■ **TASK STATEMENT**
Take the lines from the one containing "Task: Toggle lock for Артём Милишихин" through the final line below and restate them exactly. Omit the pictures.

■ **Records from a data collection**
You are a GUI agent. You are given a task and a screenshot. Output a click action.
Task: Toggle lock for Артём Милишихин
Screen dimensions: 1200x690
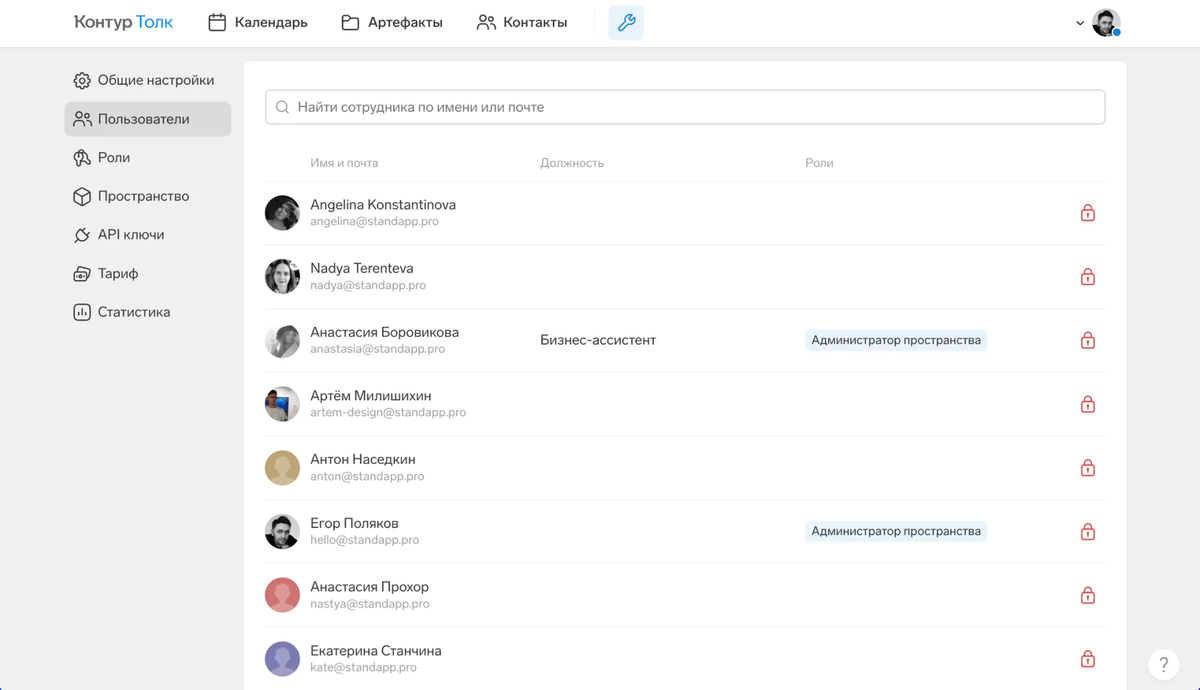pos(1088,404)
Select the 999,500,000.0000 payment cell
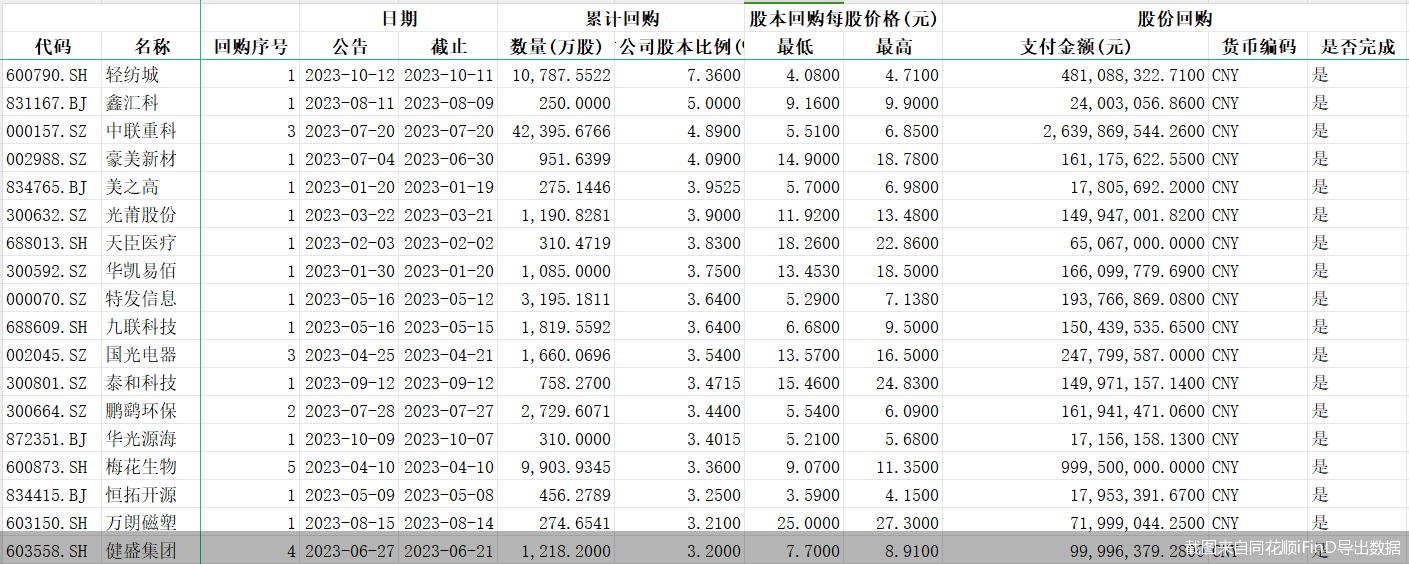This screenshot has width=1409, height=564. pyautogui.click(x=1130, y=467)
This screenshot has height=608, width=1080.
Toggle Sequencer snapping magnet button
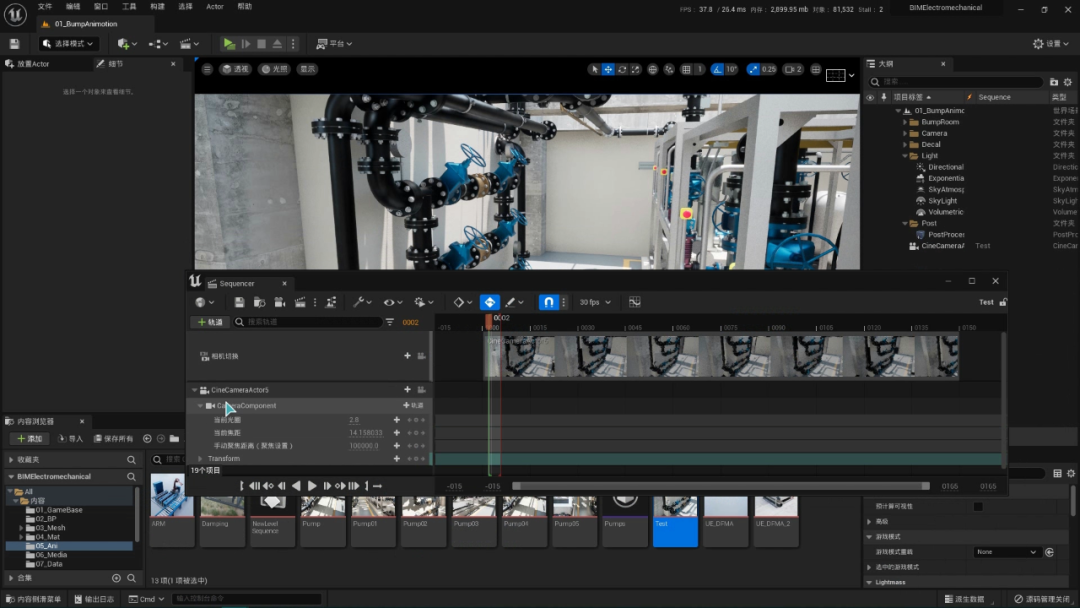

■ **ANSWER SPACE**
Task: Toggle lock for Артём Милишихин
Screen dimensions: 1200x690
pos(1088,404)
Select the 999,500,000.0000 payment cell
This screenshot has width=1409, height=564. pyautogui.click(x=1130, y=467)
This screenshot has height=608, width=1080.
Toggle Sequencer snapping magnet button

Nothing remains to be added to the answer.